**What you are asked to do**
Could you retype every record below exactly as it appears?

**Entries supplied**
.....
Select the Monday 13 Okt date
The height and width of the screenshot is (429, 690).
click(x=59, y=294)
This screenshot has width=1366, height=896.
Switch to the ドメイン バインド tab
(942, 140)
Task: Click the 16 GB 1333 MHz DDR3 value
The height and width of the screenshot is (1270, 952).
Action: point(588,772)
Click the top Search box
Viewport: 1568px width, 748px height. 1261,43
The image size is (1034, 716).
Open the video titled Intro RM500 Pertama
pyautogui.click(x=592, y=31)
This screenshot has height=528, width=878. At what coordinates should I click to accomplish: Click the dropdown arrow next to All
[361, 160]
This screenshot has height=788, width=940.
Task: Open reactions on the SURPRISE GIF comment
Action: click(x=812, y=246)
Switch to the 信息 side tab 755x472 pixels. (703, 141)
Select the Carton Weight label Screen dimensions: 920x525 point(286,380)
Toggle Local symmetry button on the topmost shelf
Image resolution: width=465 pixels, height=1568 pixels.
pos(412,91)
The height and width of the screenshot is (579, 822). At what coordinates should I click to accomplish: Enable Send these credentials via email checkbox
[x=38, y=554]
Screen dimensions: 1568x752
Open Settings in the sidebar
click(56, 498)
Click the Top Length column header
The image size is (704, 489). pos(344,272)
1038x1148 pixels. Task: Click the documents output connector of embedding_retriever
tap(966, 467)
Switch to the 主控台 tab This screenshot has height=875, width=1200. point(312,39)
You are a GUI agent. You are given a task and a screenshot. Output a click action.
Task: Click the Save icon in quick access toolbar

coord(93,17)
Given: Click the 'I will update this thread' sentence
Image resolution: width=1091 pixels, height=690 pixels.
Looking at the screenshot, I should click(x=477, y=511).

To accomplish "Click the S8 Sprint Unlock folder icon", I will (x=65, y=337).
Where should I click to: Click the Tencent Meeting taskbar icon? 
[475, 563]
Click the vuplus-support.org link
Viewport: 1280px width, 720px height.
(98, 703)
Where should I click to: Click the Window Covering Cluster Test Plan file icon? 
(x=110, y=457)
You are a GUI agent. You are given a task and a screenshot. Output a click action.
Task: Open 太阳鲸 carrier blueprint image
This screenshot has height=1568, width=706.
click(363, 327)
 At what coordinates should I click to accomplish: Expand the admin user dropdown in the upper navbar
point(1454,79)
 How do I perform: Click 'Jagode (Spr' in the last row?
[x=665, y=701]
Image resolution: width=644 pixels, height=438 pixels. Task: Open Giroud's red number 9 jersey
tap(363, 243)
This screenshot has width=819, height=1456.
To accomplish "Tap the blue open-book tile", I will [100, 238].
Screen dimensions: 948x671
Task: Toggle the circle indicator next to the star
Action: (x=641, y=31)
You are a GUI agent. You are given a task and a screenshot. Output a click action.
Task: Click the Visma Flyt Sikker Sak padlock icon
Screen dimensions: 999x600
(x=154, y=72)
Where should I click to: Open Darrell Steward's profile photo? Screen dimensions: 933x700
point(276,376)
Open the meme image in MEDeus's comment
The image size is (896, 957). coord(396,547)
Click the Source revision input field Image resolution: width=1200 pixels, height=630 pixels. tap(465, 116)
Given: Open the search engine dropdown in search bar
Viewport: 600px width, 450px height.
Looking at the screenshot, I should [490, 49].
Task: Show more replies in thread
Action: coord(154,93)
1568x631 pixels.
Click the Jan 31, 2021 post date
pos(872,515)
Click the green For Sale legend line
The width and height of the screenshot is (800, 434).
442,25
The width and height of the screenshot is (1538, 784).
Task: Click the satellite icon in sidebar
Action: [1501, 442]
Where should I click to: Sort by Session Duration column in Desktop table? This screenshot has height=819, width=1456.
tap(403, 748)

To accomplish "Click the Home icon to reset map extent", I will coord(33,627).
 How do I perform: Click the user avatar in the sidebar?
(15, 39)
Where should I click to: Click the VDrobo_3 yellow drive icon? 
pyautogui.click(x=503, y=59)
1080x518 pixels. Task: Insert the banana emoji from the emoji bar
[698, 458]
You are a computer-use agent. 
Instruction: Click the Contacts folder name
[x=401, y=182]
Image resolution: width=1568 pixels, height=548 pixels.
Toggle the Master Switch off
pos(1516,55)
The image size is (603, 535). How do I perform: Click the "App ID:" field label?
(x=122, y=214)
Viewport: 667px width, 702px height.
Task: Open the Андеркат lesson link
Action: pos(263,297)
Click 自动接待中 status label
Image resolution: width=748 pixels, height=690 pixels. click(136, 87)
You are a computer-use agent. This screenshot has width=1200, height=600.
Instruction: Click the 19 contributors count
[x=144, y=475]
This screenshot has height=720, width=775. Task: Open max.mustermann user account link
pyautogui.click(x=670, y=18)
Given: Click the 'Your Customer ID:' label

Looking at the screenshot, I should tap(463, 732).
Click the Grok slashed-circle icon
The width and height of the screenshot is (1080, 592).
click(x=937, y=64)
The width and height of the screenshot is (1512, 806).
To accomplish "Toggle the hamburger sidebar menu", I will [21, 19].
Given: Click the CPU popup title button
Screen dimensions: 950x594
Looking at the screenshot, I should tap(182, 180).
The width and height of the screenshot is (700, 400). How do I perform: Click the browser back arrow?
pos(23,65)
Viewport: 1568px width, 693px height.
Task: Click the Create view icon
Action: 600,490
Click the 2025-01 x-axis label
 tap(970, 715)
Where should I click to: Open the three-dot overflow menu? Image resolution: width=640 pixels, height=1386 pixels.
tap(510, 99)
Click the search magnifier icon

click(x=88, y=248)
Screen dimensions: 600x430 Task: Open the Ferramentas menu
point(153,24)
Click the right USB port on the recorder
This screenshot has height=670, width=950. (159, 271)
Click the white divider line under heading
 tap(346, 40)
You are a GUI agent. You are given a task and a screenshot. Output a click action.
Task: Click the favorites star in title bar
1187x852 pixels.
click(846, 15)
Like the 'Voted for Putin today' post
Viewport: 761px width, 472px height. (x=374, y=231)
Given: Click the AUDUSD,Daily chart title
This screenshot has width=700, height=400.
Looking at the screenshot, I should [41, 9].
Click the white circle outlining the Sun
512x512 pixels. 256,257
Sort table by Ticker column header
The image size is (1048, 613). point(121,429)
.....
**Finished task**
Select the Monday 13 Okt date
The height and width of the screenshot is (429, 690).
click(x=59, y=294)
This screenshot has width=1366, height=896.
Switch to the ドメイン バインド tab
(942, 140)
Task: Click the 16 GB 1333 MHz DDR3 value
The height and width of the screenshot is (1270, 952).
Action: point(588,772)
Click the top Search box
Viewport: 1568px width, 748px height. 1261,43
The image size is (1034, 716).
Open the video titled Intro RM500 Pertama
pyautogui.click(x=592, y=31)
This screenshot has height=528, width=878. At what coordinates should I click to accomplish: Click the dropdown arrow next to All
[361, 160]
This screenshot has height=788, width=940.
Task: Open reactions on the SURPRISE GIF comment
Action: click(x=812, y=246)
Switch to the 信息 side tab 755x472 pixels. (703, 141)
Select the Carton Weight label Screen dimensions: 920x525 point(286,380)
Toggle Local symmetry button on the topmost shelf
Image resolution: width=465 pixels, height=1568 pixels.
pos(412,91)
The height and width of the screenshot is (579, 822). At what coordinates should I click to accomplish: Enable Send these credentials via email checkbox
[x=38, y=554]
Screen dimensions: 1568x752
Open Settings in the sidebar
click(56, 498)
Click the Top Length column header
The image size is (704, 489). pos(344,272)
1038x1148 pixels. Task: Click the documents output connector of embedding_retriever
tap(966, 467)
Switch to the 主控台 tab This screenshot has height=875, width=1200. point(312,39)
You are a GUI agent. You are given a task and a screenshot. Output a click action.
Task: Click the Save icon in quick access toolbar

coord(93,17)
Given: Click the 'I will update this thread' sentence
Image resolution: width=1091 pixels, height=690 pixels.
Looking at the screenshot, I should click(x=477, y=511).

To accomplish "Click the S8 Sprint Unlock folder icon", I will (x=65, y=337).
Where should I click to: Click the Tencent Meeting taskbar icon? 
[475, 563]
Click the vuplus-support.org link
Viewport: 1280px width, 720px height.
(98, 703)
Where should I click to: Click the Window Covering Cluster Test Plan file icon? 
(x=110, y=457)
You are a GUI agent. You are given a task and a screenshot. Output a click action.
Task: Open 太阳鲸 carrier blueprint image
This screenshot has height=1568, width=706.
click(363, 327)
 At what coordinates should I click to accomplish: Expand the admin user dropdown in the upper navbar
point(1454,79)
 How do I perform: Click 'Jagode (Spr' in the last row?
[x=665, y=701]
Image resolution: width=644 pixels, height=438 pixels. Task: Open Giroud's red number 9 jersey
tap(363, 243)
This screenshot has width=819, height=1456.
To accomplish "Tap the blue open-book tile", I will [100, 238].
Screen dimensions: 948x671
Task: Toggle the circle indicator next to the star
Action: (x=641, y=31)
You are a GUI agent. You are given a task and a screenshot. Output a click action.
Task: Click the Visma Flyt Sikker Sak padlock icon
Screen dimensions: 999x600
(x=154, y=72)
Where should I click to: Open Darrell Steward's profile photo? Screen dimensions: 933x700
point(276,376)
Open the meme image in MEDeus's comment
The image size is (896, 957). coord(396,547)
Click the Source revision input field Image resolution: width=1200 pixels, height=630 pixels. tap(465, 116)
Given: Open the search engine dropdown in search bar
Viewport: 600px width, 450px height.
Looking at the screenshot, I should [490, 49].
Task: Show more replies in thread
Action: coord(154,93)
1568x631 pixels.
Click the Jan 31, 2021 post date
pos(872,515)
Click the green For Sale legend line
The width and height of the screenshot is (800, 434).
442,25
The width and height of the screenshot is (1538, 784).
Task: Click the satellite icon in sidebar
Action: [1501, 442]
Where should I click to: Sort by Session Duration column in Desktop table? This screenshot has height=819, width=1456.
tap(403, 748)

To accomplish "Click the Home icon to reset map extent", I will coord(33,627).
 How do I perform: Click the user avatar in the sidebar?
(15, 39)
Where should I click to: Click the VDrobo_3 yellow drive icon? 
pyautogui.click(x=503, y=59)
1080x518 pixels. Task: Insert the banana emoji from the emoji bar
[698, 458]
You are a computer-use agent. 
Instruction: Click the Contacts folder name
[x=401, y=182]
Image resolution: width=1568 pixels, height=548 pixels.
Toggle the Master Switch off
pos(1516,55)
The image size is (603, 535). How do I perform: Click the "App ID:" field label?
(x=122, y=214)
Viewport: 667px width, 702px height.
Task: Open the Андеркат lesson link
Action: pos(263,297)
Click 自动接待中 status label
Image resolution: width=748 pixels, height=690 pixels. click(136, 87)
You are a computer-use agent. This screenshot has width=1200, height=600.
Instruction: Click the 19 contributors count
[x=144, y=475]
This screenshot has height=720, width=775. Task: Open max.mustermann user account link
pyautogui.click(x=670, y=18)
Given: Click the 'Your Customer ID:' label

Looking at the screenshot, I should tap(463, 732).
Click the Grok slashed-circle icon
The width and height of the screenshot is (1080, 592).
click(x=937, y=64)
The width and height of the screenshot is (1512, 806).
To accomplish "Toggle the hamburger sidebar menu", I will [21, 19].
Given: Click the CPU popup title button
Screen dimensions: 950x594
Looking at the screenshot, I should tap(182, 180).
The width and height of the screenshot is (700, 400). How do I perform: Click the browser back arrow?
pos(23,65)
Viewport: 1568px width, 693px height.
Task: Click the Create view icon
Action: 600,490
Click the 2025-01 x-axis label
 tap(970, 715)
Where should I click to: Open the three-dot overflow menu? Image resolution: width=640 pixels, height=1386 pixels.
tap(510, 99)
Click the search magnifier icon

click(x=88, y=248)
Screen dimensions: 600x430 Task: Open the Ferramentas menu
point(153,24)
Click the right USB port on the recorder
This screenshot has height=670, width=950. (159, 271)
Click the white divider line under heading
 tap(346, 40)
You are a GUI agent. You are given a task and a screenshot. Output a click action.
Task: Click the favorites star in title bar
1187x852 pixels.
click(846, 15)
Like the 'Voted for Putin today' post
Viewport: 761px width, 472px height. (x=374, y=231)
Given: Click the AUDUSD,Daily chart title
This screenshot has width=700, height=400.
Looking at the screenshot, I should [41, 9].
Click the white circle outlining the Sun
512x512 pixels. 256,257
Sort table by Ticker column header
The image size is (1048, 613). point(121,429)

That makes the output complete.